• _Problem requirements_: Please transcribe the entries below without changing a single character.

• _Raw data_:
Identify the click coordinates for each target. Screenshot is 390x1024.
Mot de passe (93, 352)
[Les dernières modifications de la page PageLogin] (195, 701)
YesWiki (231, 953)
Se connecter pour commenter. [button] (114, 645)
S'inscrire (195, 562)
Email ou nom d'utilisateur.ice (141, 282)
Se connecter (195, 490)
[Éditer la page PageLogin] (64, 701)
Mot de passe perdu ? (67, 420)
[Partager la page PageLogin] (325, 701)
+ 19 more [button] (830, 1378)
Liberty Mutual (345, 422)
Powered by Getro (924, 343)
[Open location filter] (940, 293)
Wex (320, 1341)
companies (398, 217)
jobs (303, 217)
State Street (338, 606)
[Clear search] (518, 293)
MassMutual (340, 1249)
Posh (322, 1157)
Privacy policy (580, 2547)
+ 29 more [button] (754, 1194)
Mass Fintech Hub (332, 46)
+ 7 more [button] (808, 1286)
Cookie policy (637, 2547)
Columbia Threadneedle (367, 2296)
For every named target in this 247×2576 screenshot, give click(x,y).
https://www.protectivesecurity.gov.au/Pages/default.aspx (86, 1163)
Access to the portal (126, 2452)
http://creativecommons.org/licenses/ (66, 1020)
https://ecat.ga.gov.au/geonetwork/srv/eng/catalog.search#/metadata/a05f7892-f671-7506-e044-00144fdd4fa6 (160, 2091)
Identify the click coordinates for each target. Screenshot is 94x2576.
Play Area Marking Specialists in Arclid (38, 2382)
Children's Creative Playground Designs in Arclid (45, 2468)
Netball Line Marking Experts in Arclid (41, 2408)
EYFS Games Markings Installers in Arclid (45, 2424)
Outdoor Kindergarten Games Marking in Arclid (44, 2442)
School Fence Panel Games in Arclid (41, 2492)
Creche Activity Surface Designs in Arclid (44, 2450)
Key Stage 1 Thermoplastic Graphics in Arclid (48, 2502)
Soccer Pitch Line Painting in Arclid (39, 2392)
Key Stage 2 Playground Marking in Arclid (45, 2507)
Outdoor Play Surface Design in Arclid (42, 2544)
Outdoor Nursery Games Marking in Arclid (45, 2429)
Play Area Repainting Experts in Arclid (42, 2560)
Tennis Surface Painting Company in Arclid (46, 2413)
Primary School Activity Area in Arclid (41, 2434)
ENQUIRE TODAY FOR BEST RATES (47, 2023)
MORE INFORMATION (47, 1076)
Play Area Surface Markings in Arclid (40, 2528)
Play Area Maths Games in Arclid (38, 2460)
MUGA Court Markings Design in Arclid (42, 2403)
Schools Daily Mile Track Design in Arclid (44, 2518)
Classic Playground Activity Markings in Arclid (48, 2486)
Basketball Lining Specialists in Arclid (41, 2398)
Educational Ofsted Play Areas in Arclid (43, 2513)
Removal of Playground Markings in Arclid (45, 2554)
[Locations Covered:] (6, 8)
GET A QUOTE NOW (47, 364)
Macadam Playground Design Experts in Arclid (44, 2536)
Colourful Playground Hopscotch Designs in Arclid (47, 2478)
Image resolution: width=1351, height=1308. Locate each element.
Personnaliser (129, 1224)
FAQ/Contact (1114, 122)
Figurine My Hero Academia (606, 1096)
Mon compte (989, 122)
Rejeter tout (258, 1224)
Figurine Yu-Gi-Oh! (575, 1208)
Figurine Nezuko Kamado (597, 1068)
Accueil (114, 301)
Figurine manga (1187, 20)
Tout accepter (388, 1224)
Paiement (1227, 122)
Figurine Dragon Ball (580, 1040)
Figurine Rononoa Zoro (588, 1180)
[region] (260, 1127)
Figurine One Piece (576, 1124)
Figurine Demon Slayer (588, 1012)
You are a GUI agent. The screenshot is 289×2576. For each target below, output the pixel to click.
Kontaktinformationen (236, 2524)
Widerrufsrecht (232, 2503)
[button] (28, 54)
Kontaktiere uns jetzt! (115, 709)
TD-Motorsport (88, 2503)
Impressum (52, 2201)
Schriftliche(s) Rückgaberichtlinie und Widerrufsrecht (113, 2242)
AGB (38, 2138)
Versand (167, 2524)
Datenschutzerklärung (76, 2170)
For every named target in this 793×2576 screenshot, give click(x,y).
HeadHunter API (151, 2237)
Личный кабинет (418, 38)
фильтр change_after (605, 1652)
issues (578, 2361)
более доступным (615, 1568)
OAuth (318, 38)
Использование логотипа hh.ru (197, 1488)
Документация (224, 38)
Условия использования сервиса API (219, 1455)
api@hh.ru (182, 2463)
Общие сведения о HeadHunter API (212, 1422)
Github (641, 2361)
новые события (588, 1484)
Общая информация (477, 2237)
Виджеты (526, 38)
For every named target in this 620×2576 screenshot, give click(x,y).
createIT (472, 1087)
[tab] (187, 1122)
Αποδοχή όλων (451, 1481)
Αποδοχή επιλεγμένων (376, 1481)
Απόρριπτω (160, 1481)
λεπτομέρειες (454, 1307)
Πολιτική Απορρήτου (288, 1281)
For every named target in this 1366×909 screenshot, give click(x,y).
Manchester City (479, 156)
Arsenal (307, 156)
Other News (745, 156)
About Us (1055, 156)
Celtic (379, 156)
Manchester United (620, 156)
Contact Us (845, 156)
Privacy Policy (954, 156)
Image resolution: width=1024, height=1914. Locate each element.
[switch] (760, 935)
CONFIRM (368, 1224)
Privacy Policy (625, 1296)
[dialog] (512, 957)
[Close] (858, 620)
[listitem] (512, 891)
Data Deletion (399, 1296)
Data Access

• _Task response_:
Identify the click coordinates for each target. Screenshot is 390x1024.
Mot de passe (93, 352)
[Les dernières modifications de la page PageLogin] (195, 701)
YesWiki (231, 953)
Se connecter pour commenter. [button] (114, 645)
S'inscrire (195, 562)
Email ou nom d'utilisateur.ice (141, 282)
Se connecter (195, 490)
[Éditer la page PageLogin] (64, 701)
Mot de passe perdu ? (67, 420)
[Partager la page PageLogin] (325, 701)
+ 19 more [button] (830, 1378)
Liberty Mutual (345, 422)
Powered by Getro (924, 343)
[Open location filter] (940, 293)
Wex (320, 1341)
companies (398, 217)
jobs (303, 217)
State Street (338, 606)
[Clear search] (518, 293)
MassMutual (340, 1249)
Posh (322, 1157)
Privacy policy (580, 2547)
+ 29 more [button] (754, 1194)
Mass Fintech Hub (332, 46)
+ 7 more [button] (808, 1286)
Cookie policy (637, 2547)
Columbia Threadneedle (367, 2296)
For every named target in this 247×2576 screenshot, give click(x,y).
https://www.protectivesecurity.gov.au/Pages/default.aspx (86, 1163)
Access to the portal (126, 2452)
http://creativecommons.org/licenses/ (66, 1020)
https://ecat.ga.gov.au/geonetwork/srv/eng/catalog.search#/metadata/a05f7892-f671-7506-e044-00144fdd4fa6 (160, 2091)
Identify the click coordinates for each target. Screenshot is 94x2576.
Play Area Marking Specialists in Arclid (38, 2382)
Children's Creative Playground Designs in Arclid (45, 2468)
Netball Line Marking Experts in Arclid (41, 2408)
EYFS Games Markings Installers in Arclid (45, 2424)
Outdoor Kindergarten Games Marking in Arclid (44, 2442)
School Fence Panel Games in Arclid (41, 2492)
Creche Activity Surface Designs in Arclid (44, 2450)
Key Stage 1 Thermoplastic Graphics in Arclid (48, 2502)
Soccer Pitch Line Painting in Arclid (39, 2392)
Key Stage 2 Playground Marking in Arclid (45, 2507)
Outdoor Play Surface Design in Arclid (42, 2544)
Outdoor Nursery Games Marking in Arclid (45, 2429)
Play Area Repainting Experts in Arclid (42, 2560)
Tennis Surface Painting Company in Arclid (46, 2413)
Primary School Activity Area in Arclid (41, 2434)
ENQUIRE TODAY FOR BEST RATES (47, 2023)
MORE INFORMATION (47, 1076)
Play Area Surface Markings in Arclid (40, 2528)
Play Area Maths Games in Arclid (38, 2460)
MUGA Court Markings Design in Arclid (42, 2403)
Schools Daily Mile Track Design in Arclid (44, 2518)
Classic Playground Activity Markings in Arclid (48, 2486)
Basketball Lining Specialists in Arclid (41, 2398)
Educational Ofsted Play Areas in Arclid (43, 2513)
Removal of Playground Markings in Arclid (45, 2554)
[Locations Covered:] (6, 8)
GET A QUOTE NOW (47, 364)
Macadam Playground Design Experts in Arclid (44, 2536)
Colourful Playground Hopscotch Designs in Arclid (47, 2478)
Image resolution: width=1351, height=1308. Locate each element.
Personnaliser (129, 1224)
FAQ/Contact (1114, 122)
Figurine My Hero Academia (606, 1096)
Mon compte (989, 122)
Rejeter tout (258, 1224)
Figurine Yu-Gi-Oh! (575, 1208)
Figurine Nezuko Kamado (597, 1068)
Accueil (114, 301)
Figurine manga (1187, 20)
Tout accepter (388, 1224)
Paiement (1227, 122)
Figurine Dragon Ball (580, 1040)
Figurine Rononoa Zoro (588, 1180)
[region] (260, 1127)
Figurine One Piece (576, 1124)
Figurine Demon Slayer (588, 1012)
You are a GUI agent. The screenshot is 289×2576. For each target below, output the pixel to click.
Kontaktinformationen (236, 2524)
Widerrufsrecht (232, 2503)
[button] (28, 54)
Kontaktiere uns jetzt! (115, 709)
TD-Motorsport (88, 2503)
Impressum (52, 2201)
Schriftliche(s) Rückgaberichtlinie und Widerrufsrecht (113, 2242)
AGB (38, 2138)
Versand (167, 2524)
Datenschutzerklärung (76, 2170)
For every named target in this 793×2576 screenshot, give click(x,y).
HeadHunter API (151, 2237)
Личный кабинет (418, 38)
фильтр change_after (605, 1652)
issues (578, 2361)
более доступным (615, 1568)
OAuth (318, 38)
Использование логотипа hh.ru (197, 1488)
Документация (224, 38)
Условия использования сервиса API (219, 1455)
api@hh.ru (182, 2463)
Общие сведения о HeadHunter API (212, 1422)
Github (641, 2361)
новые события (588, 1484)
Общая информация (477, 2237)
Виджеты (526, 38)
For every named target in this 620×2576 screenshot, give click(x,y).
createIT (472, 1087)
[tab] (187, 1122)
Αποδοχή όλων (451, 1481)
Αποδοχή επιλεγμένων (376, 1481)
Απόρριπτω (160, 1481)
λεπτομέρειες (454, 1307)
Πολιτική Απορρήτου (288, 1281)
For every named target in this 1366×909 screenshot, give click(x,y).
Manchester City (479, 156)
Arsenal (307, 156)
Other News (745, 156)
About Us (1055, 156)
Celtic (379, 156)
Manchester United (620, 156)
Contact Us (845, 156)
Privacy Policy (954, 156)
Image resolution: width=1024, height=1914. Locate each element.
[switch] (760, 935)
CONFIRM (368, 1224)
Privacy Policy (625, 1296)
[dialog] (512, 957)
[Close] (858, 620)
[listitem] (512, 891)
Data Deletion (399, 1296)
Data Access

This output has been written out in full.